JayJay’s slab-like shoulders rolled, and one of his three fingers fiddled with the frayed hole in the knee of his pants. “That was reckless.”
My inner seamstress bit back an offer to fix his pants for him. I had to admit his presence might have made me up my game and throw safety by the wayside.
The cold seeping under the helmet sent a chill through my body. “And evasive maneuvers aren’t?”
His eyes, like a forest at midnight, held mine. “It’ll do,” he begrudgingly agreed.
TeyTey snorted, but much to my surprise, JayJay’s dismissive response didn’t bother me. Cold rolled through me in waves. The tip of my nose no longer had any feeling when I wiped it with the back of my mitten.

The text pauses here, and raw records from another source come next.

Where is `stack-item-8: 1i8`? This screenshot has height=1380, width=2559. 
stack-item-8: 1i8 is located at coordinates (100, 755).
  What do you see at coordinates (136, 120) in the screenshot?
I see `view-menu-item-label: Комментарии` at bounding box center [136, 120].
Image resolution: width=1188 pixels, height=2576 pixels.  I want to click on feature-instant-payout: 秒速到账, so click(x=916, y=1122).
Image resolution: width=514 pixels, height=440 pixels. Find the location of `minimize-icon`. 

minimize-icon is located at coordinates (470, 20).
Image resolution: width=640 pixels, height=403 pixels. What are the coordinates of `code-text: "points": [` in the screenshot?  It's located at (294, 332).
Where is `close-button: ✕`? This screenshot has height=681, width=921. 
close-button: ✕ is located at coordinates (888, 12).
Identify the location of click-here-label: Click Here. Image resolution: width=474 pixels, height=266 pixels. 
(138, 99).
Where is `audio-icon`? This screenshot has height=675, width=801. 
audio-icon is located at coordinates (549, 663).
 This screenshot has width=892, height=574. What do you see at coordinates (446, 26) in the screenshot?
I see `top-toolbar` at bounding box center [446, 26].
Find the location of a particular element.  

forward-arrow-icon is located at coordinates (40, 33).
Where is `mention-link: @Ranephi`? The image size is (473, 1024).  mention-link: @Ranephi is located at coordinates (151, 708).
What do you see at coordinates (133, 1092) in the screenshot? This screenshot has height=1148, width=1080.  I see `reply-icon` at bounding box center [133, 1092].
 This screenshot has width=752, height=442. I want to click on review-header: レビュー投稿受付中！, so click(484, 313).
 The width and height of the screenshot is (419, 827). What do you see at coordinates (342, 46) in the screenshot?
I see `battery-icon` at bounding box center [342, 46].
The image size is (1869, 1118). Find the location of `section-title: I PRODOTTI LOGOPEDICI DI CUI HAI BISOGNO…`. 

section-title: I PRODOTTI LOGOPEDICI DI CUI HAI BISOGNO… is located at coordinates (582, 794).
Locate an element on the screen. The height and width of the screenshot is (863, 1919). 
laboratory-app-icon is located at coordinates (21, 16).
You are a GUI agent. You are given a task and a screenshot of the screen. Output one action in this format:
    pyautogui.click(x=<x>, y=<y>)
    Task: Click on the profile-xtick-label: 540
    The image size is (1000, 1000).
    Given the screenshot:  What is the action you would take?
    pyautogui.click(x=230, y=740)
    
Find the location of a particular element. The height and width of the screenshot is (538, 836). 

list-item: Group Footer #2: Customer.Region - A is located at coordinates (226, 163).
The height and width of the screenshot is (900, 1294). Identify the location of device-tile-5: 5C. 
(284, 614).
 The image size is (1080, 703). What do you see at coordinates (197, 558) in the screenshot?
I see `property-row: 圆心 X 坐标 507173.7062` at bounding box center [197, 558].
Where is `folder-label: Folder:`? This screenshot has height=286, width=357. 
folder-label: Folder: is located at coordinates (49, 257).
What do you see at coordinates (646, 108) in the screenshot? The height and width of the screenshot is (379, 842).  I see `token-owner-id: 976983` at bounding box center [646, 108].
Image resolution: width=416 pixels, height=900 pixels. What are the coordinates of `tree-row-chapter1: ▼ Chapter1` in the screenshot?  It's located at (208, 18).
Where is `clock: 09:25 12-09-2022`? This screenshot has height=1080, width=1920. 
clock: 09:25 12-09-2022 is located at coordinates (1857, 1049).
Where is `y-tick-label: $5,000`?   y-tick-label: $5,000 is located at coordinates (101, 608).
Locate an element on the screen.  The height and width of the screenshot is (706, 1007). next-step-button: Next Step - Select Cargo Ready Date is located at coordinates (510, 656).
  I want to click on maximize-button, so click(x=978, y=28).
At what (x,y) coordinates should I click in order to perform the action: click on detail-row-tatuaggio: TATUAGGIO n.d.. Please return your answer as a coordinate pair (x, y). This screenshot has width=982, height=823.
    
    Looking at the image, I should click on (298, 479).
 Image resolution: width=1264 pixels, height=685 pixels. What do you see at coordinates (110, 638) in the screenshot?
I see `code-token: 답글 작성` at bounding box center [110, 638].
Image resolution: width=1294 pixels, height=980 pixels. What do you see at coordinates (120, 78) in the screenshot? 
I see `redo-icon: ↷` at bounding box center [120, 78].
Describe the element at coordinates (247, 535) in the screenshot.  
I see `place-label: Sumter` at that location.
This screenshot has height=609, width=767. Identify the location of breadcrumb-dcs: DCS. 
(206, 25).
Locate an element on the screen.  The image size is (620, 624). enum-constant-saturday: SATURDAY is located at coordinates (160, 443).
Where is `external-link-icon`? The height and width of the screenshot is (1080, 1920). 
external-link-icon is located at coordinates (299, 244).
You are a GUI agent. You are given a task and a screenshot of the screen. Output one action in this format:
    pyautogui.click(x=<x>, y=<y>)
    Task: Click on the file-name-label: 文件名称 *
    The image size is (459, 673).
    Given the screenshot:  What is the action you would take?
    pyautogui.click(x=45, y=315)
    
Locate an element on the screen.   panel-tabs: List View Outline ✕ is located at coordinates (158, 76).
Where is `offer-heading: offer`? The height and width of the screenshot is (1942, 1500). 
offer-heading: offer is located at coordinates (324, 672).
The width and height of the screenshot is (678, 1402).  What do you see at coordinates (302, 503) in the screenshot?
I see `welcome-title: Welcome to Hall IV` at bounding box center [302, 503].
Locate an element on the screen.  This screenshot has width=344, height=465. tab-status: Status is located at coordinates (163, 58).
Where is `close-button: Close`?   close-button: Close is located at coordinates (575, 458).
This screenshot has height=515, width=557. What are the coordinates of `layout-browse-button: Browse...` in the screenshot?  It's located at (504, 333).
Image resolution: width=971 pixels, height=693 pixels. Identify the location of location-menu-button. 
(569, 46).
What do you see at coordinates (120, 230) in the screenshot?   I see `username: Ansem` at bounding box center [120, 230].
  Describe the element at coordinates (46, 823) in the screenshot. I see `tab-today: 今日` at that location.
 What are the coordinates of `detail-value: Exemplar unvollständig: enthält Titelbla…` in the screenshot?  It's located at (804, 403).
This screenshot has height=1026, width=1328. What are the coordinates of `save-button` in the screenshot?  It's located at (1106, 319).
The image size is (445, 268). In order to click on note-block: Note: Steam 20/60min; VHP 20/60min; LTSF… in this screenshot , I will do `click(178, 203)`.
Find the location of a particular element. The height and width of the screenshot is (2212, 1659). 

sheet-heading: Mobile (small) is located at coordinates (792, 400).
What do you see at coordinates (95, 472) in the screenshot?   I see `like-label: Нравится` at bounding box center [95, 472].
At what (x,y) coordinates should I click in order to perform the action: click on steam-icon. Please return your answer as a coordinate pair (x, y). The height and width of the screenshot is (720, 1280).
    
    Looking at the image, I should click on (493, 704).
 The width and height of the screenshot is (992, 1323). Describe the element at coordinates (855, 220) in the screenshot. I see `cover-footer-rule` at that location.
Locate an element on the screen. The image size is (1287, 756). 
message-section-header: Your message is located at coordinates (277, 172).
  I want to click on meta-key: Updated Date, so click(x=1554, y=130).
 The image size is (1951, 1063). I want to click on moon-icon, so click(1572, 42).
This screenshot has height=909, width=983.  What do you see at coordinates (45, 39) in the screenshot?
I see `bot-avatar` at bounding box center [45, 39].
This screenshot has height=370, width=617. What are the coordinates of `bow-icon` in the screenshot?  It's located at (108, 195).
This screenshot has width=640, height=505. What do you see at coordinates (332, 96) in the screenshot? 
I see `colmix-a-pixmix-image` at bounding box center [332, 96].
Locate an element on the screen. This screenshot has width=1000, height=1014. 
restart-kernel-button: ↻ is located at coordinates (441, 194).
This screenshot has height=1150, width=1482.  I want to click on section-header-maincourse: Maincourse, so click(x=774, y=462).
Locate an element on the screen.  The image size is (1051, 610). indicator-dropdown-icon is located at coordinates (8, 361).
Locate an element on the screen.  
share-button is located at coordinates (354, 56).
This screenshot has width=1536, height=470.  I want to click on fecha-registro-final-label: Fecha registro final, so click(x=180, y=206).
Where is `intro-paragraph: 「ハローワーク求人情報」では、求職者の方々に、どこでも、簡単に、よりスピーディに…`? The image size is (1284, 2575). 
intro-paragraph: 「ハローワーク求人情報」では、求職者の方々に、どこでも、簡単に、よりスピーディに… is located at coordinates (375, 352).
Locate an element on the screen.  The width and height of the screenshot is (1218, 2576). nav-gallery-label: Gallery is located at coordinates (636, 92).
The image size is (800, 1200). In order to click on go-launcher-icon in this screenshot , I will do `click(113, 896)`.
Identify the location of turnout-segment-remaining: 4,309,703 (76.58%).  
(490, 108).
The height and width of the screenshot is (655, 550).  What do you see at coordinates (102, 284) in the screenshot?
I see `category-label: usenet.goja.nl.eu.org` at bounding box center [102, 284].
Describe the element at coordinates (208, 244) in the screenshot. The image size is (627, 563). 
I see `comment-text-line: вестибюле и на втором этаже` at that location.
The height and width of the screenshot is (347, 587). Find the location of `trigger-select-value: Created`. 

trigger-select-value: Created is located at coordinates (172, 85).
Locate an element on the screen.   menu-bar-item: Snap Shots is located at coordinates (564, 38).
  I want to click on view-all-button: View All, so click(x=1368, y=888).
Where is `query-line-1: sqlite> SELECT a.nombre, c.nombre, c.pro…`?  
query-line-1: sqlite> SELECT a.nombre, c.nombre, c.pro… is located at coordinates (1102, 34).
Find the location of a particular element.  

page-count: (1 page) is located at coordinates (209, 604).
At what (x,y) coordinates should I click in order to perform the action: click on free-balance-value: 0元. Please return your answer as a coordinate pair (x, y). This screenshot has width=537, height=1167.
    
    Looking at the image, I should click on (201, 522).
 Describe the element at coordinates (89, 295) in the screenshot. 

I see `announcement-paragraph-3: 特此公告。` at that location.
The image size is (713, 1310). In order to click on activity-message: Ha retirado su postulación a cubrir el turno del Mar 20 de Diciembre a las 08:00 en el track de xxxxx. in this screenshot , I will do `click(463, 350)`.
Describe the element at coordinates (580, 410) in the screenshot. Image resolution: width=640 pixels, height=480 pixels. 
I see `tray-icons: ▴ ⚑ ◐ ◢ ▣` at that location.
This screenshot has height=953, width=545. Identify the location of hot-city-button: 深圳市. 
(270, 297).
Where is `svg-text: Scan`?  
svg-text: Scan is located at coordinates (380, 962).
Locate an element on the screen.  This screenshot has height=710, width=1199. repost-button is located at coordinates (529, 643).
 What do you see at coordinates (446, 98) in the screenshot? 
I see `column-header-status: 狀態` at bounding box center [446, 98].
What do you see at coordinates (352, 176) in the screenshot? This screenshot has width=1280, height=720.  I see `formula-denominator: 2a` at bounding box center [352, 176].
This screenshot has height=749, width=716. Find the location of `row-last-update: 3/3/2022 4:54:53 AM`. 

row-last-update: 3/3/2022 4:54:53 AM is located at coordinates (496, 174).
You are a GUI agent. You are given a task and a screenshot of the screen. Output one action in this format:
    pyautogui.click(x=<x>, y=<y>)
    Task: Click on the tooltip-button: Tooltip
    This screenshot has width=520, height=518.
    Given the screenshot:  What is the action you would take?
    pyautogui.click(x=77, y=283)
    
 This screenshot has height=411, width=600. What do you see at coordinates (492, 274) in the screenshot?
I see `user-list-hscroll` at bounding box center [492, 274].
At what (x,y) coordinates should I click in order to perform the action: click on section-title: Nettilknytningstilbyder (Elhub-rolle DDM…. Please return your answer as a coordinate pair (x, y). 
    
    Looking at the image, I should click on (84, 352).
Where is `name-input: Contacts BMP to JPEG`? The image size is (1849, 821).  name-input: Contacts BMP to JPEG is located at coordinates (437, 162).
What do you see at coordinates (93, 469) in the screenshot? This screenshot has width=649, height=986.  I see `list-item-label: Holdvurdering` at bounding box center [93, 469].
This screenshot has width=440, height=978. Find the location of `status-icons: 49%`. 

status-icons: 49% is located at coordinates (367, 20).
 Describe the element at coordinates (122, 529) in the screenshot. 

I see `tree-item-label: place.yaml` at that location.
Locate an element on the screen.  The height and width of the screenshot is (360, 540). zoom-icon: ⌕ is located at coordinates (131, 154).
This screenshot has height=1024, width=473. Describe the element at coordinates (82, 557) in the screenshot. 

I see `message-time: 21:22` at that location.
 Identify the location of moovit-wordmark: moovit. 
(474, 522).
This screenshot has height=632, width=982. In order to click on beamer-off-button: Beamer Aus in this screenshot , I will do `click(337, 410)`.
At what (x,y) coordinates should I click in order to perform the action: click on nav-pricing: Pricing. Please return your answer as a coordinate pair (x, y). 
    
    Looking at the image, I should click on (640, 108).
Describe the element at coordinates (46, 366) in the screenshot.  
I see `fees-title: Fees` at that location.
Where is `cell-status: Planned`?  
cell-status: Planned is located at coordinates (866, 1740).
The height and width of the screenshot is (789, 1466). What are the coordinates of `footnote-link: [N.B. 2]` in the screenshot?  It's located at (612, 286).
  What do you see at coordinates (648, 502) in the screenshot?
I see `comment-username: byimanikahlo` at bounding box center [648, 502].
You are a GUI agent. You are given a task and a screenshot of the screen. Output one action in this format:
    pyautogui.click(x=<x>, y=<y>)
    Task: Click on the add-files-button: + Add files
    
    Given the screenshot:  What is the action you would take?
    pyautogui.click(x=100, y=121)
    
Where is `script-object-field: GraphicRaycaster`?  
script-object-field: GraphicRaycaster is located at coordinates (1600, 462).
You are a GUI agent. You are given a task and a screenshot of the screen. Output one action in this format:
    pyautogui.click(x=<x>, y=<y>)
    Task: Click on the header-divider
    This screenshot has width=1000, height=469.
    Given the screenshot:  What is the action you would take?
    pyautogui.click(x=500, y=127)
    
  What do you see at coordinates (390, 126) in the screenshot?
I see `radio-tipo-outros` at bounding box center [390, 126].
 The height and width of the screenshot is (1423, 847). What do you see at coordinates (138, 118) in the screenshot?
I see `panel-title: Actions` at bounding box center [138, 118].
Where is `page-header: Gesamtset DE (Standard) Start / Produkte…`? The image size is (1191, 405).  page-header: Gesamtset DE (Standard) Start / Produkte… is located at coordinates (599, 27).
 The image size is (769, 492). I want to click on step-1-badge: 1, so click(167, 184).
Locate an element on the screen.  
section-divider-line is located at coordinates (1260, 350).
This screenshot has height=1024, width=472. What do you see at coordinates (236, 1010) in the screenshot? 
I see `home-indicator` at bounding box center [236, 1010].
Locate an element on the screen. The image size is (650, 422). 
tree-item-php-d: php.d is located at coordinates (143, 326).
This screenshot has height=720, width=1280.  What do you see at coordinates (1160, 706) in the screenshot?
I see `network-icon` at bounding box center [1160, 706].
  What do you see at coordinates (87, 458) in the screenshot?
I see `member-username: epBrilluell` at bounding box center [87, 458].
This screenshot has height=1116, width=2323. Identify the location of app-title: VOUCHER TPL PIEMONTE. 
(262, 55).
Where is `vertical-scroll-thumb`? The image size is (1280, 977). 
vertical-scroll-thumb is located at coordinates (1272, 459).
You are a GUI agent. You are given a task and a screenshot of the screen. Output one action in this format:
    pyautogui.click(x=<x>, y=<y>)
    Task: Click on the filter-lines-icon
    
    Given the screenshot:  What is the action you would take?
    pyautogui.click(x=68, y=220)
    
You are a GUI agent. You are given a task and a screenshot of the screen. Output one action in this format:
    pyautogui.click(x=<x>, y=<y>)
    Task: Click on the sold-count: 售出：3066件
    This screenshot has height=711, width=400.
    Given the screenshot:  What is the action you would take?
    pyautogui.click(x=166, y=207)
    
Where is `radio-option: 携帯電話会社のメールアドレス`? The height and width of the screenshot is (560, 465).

Major adrenaline crash.
JayJay stomped toward me, flattening the snow around him, and then, as if forced, he stopped and spun back toward TeyTey. “Get her back to Makir and Geo’s before she freezes to death.”
Hmm… I guess he’s more observant than I give him credit for.Either that or I was more obvious than I wanted. Before I could stop her, TeyTey bundled me up and helped me onto the hoverbike, slipping in front of me in a flurry of fussing. Although much smaller than the eight-foot-tall Rock Dweller men, TeyTey still loomed—a force to be reckoned with.
JayJay marched through the field, following us, and bellowed another imperious demand, “I’m still accompanying you to the rocky outcrop. Your sense of self-preservation is skewed. Com me before you leave.”